_Required work_
A word-for-word copy is needed of the line containing "This screenshot has height=162, width=333." and every line after it through the end of the records below, leaving out all pictures.

[Pixel coordinate grounding data]
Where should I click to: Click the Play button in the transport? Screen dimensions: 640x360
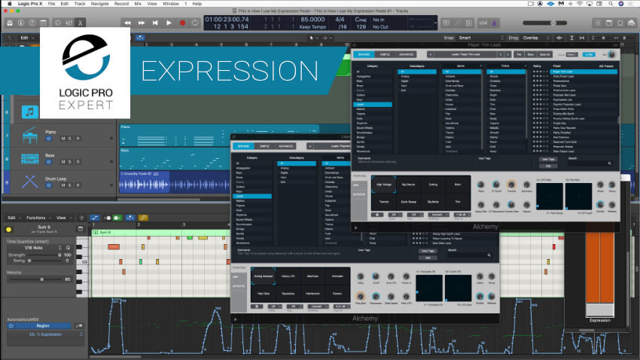[x=169, y=23]
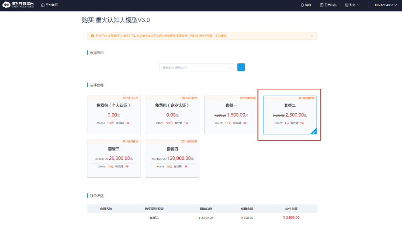Click the home icon beside 平台首页
The image size is (402, 225).
42,5
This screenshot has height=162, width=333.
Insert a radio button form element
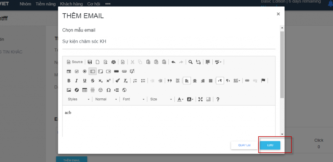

_Reply to the exercise_
This screenshot has height=162, width=333.
Insert a radio button form element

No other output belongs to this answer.